▸ Problem statement:
The line with "989x376 pixels.", the line with "the Network wifi", and all lines between them in the material below: return these exactly, and no others.

▸ Available data:
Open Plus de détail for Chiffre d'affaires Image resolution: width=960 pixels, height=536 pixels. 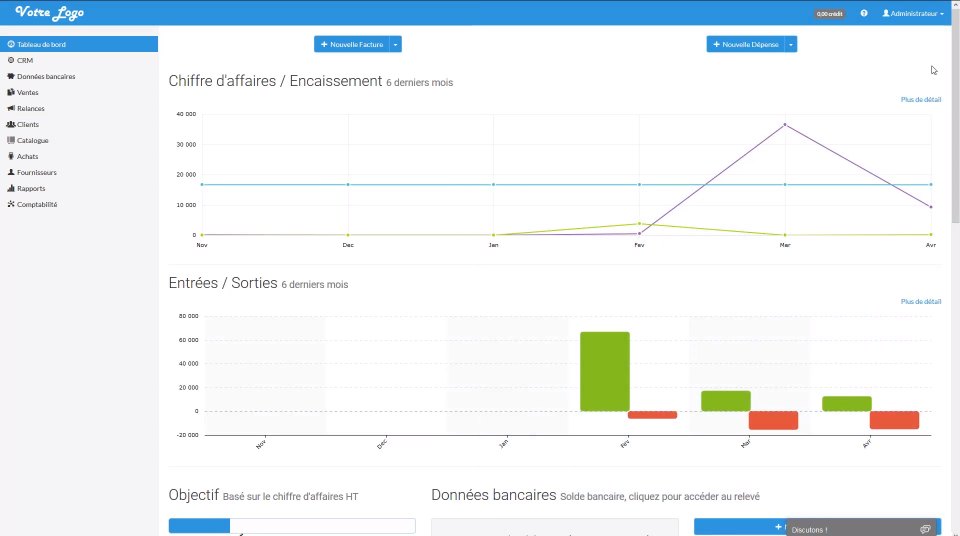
==
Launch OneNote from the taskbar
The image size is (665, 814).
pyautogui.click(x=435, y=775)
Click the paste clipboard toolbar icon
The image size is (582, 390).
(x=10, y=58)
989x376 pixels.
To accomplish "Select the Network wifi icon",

▸ Task solution:
989x376 pixels.
To accomplish "Select the Network wifi icon",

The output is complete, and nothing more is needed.